- EXERCISE TEXT -
************

# Gym membership vs life



## bigbo1234 (Feb 13, 2013)

Just curious if any of you have compared a gym membership to doing life by hand? I recently acquired a 4 1/2 foot one man crosscut saw. And started cutting firewood. WOW. Now I'm not the most unfit person, I'm 25 building a house working full time do excavating and always cut my firewood with a chainsaw and split it with only an axe, or maul. But these hand tools I've been using lately are for real. If you want to get a good nights sleep try cutting just one 8' pole into 12" firewood by hand. Using these hand tools (crosscut saw, planes, ax, froe, hand saws, and all other) seems to me to be a better exercise than the gym ever was. In the gym I worked only a few muscles. In life they all seem to get used. Any of you hand tool people gym goers? If so what do you find to be a better workout?


----------



## gideon (May 26, 2010)

i hand plane a lot. my arms are buff.


----------



## rrbrown (Feb 15, 2009)

I watched Firemedic working one day when I was visiting his shop. I made this very comment. "Damn I could get rid of my gym membership if I used only hand tools."

So yes I agree with you on that one.:thumbsup:


----------



## Wrangler02 (Apr 15, 2011)

I retired from a desk job about five years ago and started building furniture with hand tools. I lost about 40 pounds, and now wear jeans the same size that I wore in high school. I don't think I need to pay for a gym membership. I'm in the best shape since I left the farm.


----------



## firemedic (Dec 26, 2010)

I still work-out, mainly because It's in my job description to be in shape. I can't do my job if I'm winded after a flight of stairs. We have a gym at work and time allowances to get in there so there's no reason for me not to - but I dont go crazy with that.

************

- Saved entries -

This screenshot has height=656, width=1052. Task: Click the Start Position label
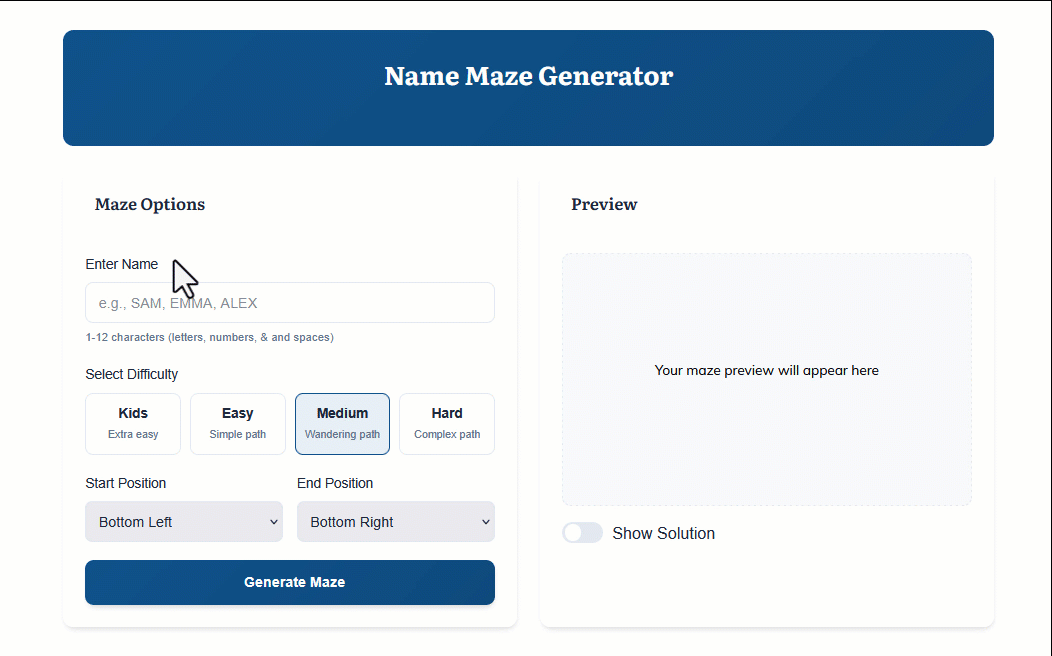coord(126,483)
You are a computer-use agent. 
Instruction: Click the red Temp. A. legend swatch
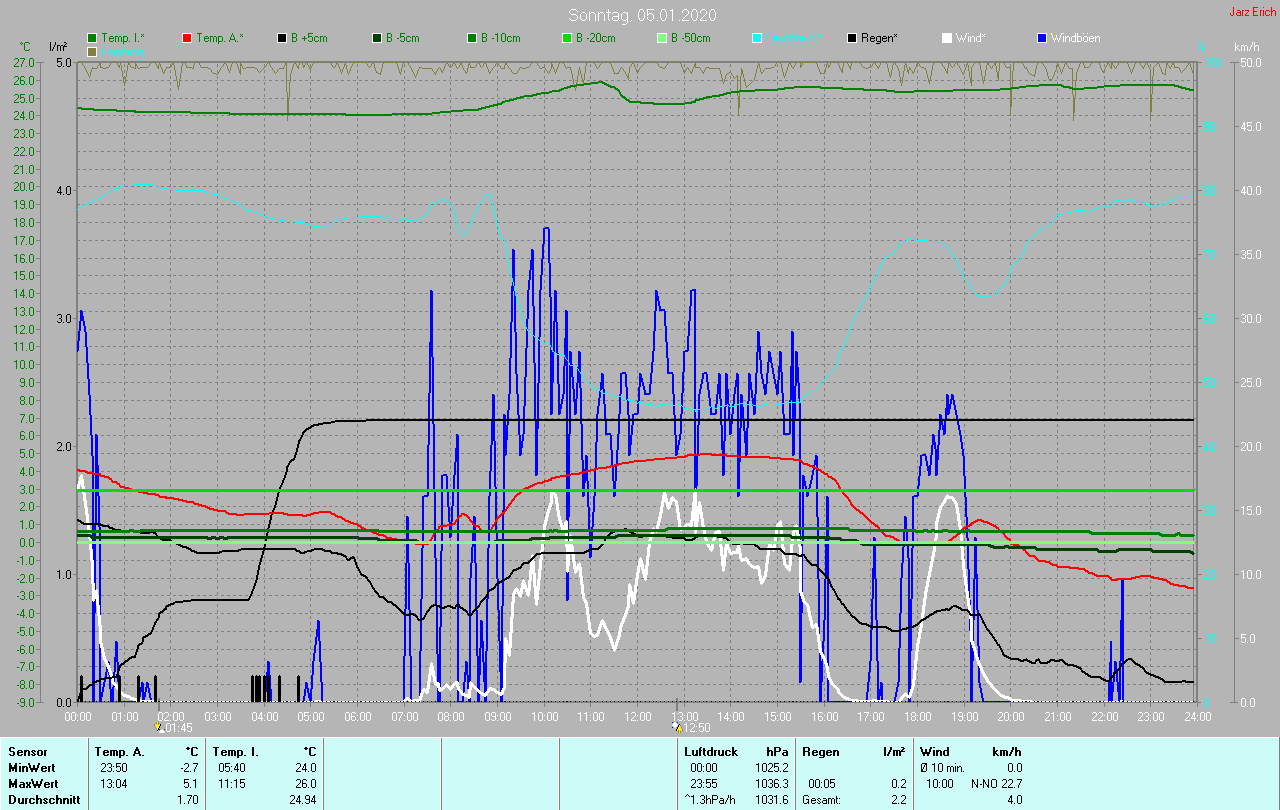187,38
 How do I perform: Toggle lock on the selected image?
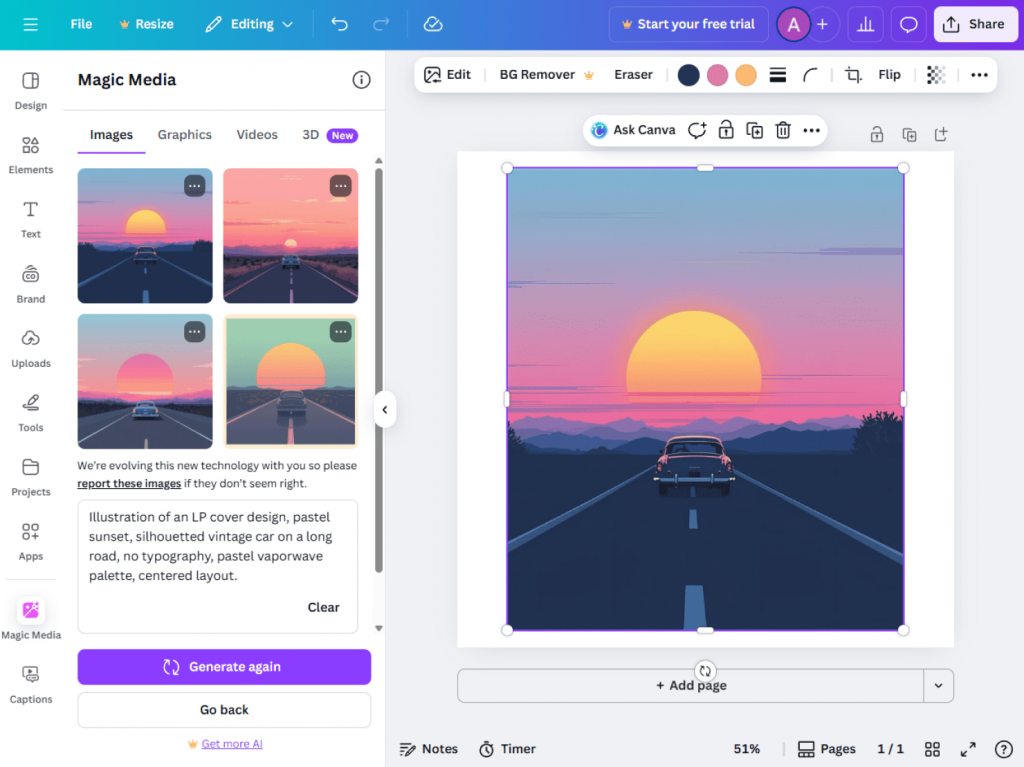coord(726,130)
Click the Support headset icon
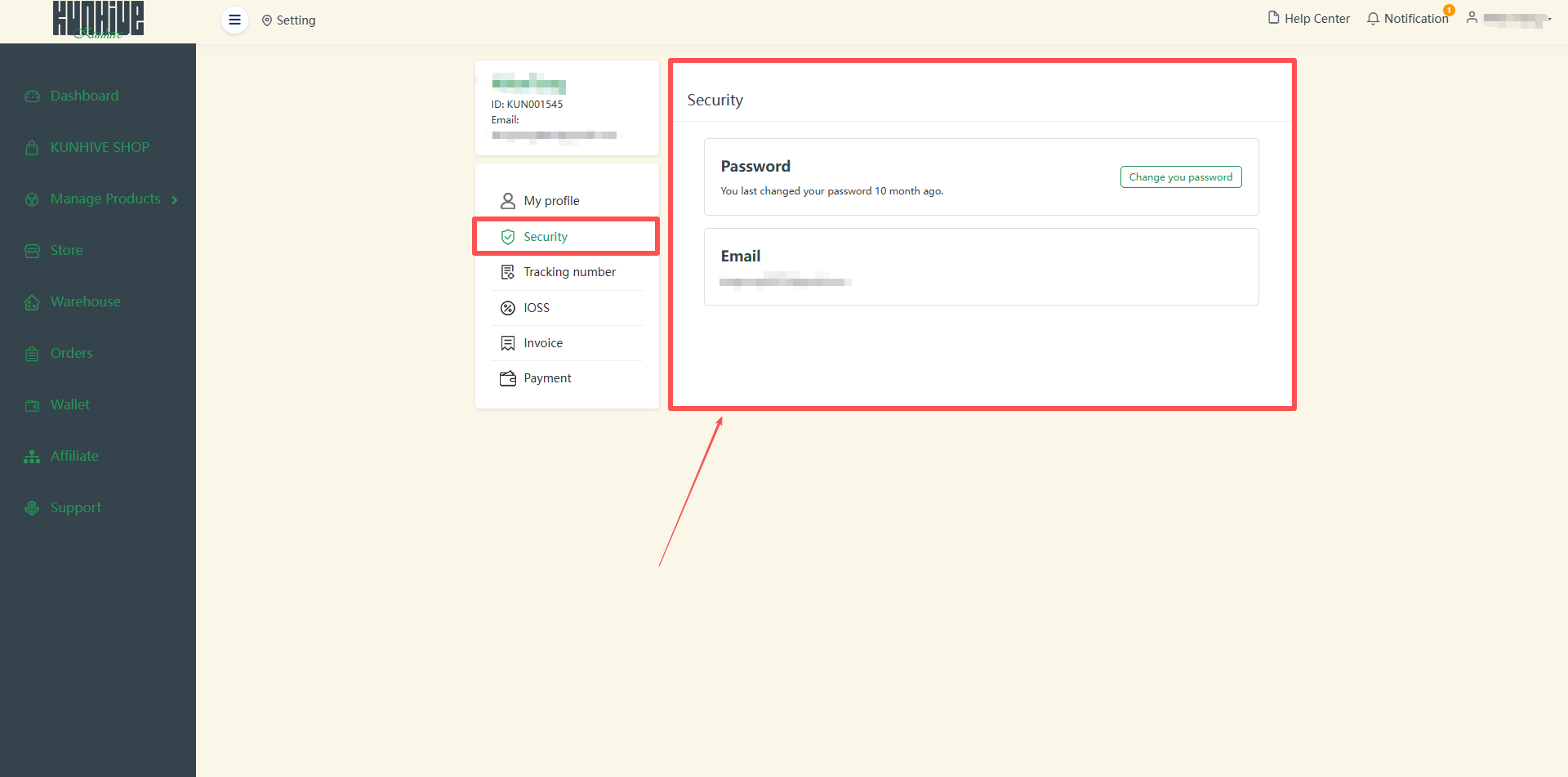The image size is (1568, 777). point(32,508)
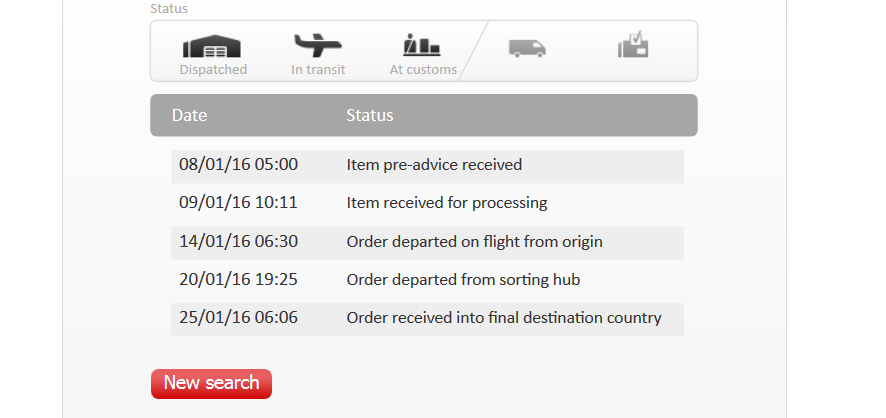Click the New search button
The image size is (886, 418).
tap(211, 383)
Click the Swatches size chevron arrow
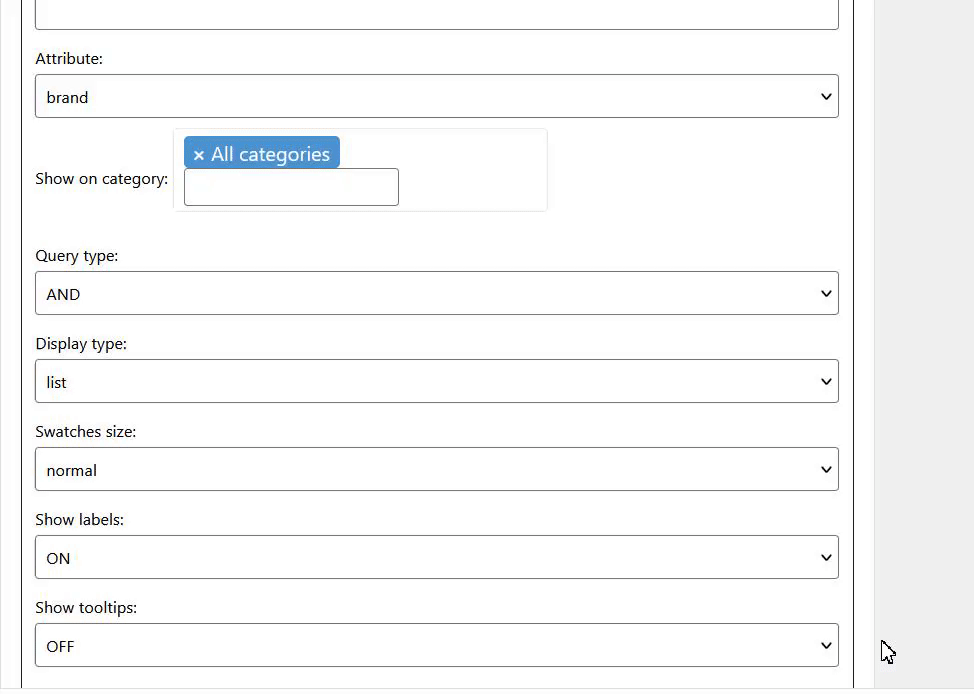The width and height of the screenshot is (974, 694). click(826, 470)
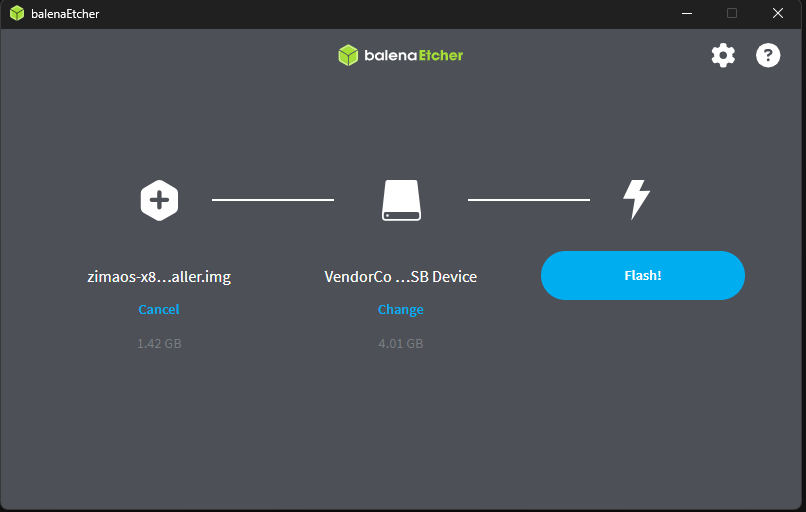Screen dimensions: 806x512
Task: Open the settings gear icon
Action: pyautogui.click(x=722, y=55)
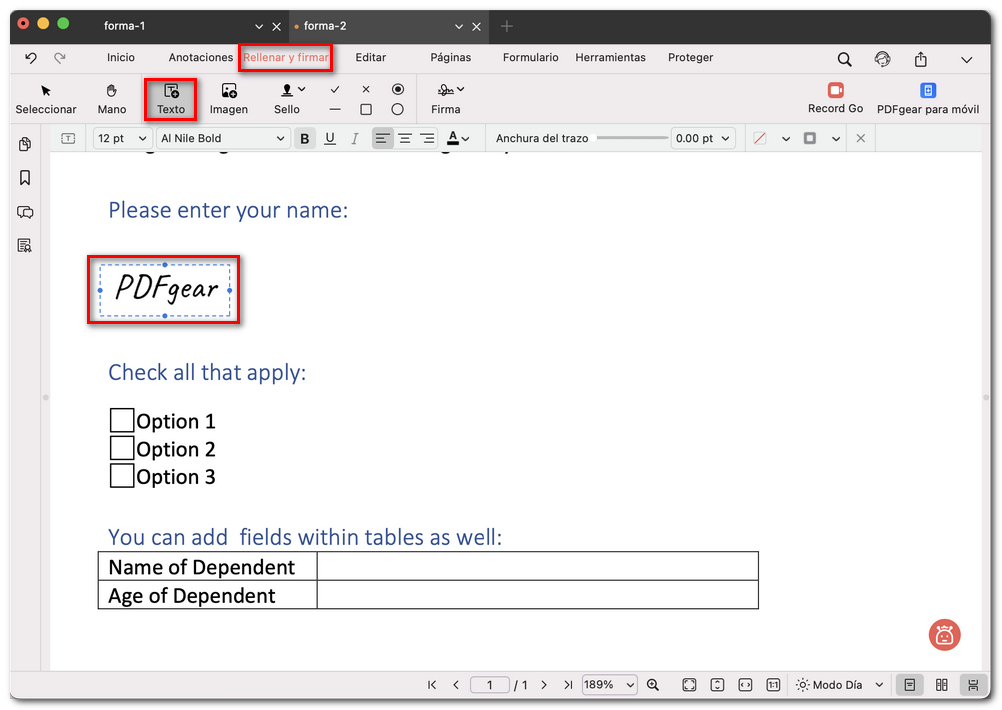Click the search magnifier icon

845,59
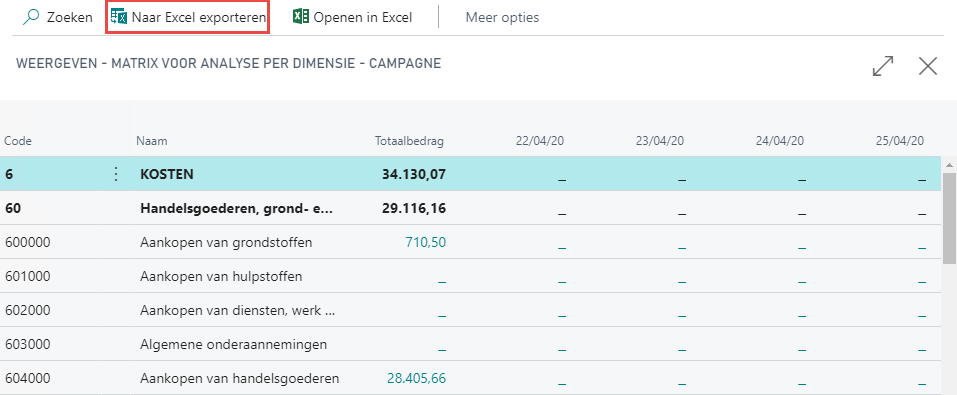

************

- TASK STATEMENT -
From the forum thread on gym membership versus hand tools, copy the passage starting with "Just curious if" and going on through "arms are buff.".

- FINAL ANSWER -
Just curious if any of you have compared a gym membership to doing life by hand? I recently acquired a 4 1/2 foot one man crosscut saw. And started cutting firewood. WOW. Now I'm not the most unfit person, I'm 25 building a house working full time do excavating and always cut my firewood with a chainsaw and split it with only an axe, or maul. But these hand tools I've been using lately are for real. If you want to get a good nights sleep try cutting just one 8' pole into 12" firewood by hand. Using these hand tools (crosscut saw, planes, ax, froe, hand saws, and all other) seems to me to be a better exercise than the gym ever was. In the gym I worked only a few muscles. In life they all seem to get used. Any of you hand tool people gym goers? If so what do you find to be a better workout?


----------



## gideon (May 26, 2010)

i hand plane a lot. my arms are buff.